Saturday, August 23, 2008

AMERRRRICA

If this isn't a sign that MCain has no chance this fall, I don't know what is. God that is incredibly confusing.

My favorite part of that article might actually be the phrase "while promoting his new movie 'Beer for My Horses'..."

Tuesday, August 12, 2008

a mildly amusing momentary diversion

Click on "edit - paste" in your browser thing and be amazed at the weird non-sequitur of seeing the last stream of text that you copied with your computer without any context. Especially fun if you haven't used the feature for several days.

I just did it and got this: Neil Hamburger

Monday, August 04, 2008

fuck

You know, I have to admit, I think the new Coldplay album is pretty good.

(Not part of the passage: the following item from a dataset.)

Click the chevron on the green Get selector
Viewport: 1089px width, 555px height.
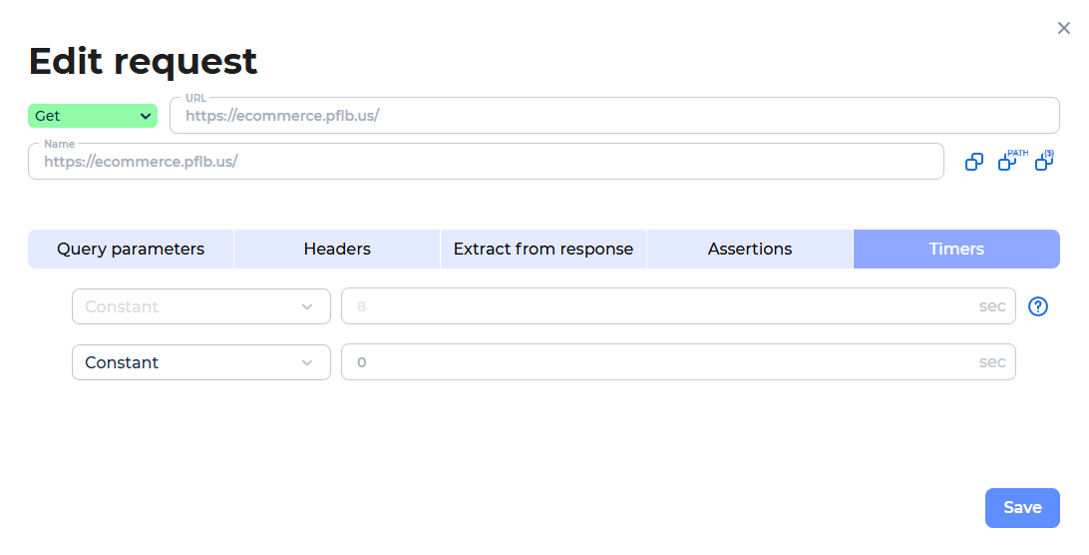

Then again, I've always been partial to Coldplay. For a guy who is as much of a bullshit indie/elitist/hipster/asshole or whatever as I probably am to stick with them through an album as mind-numbingly boring as X & Y (christ, even the title is boring), and sit through a million irritating iPod commercials with Chris Martin doing his Bono/Jesus thing, and still run out to buy Viva la Viva or Death and All His Friends the first week it was out... well, I think that's some kind of devotion.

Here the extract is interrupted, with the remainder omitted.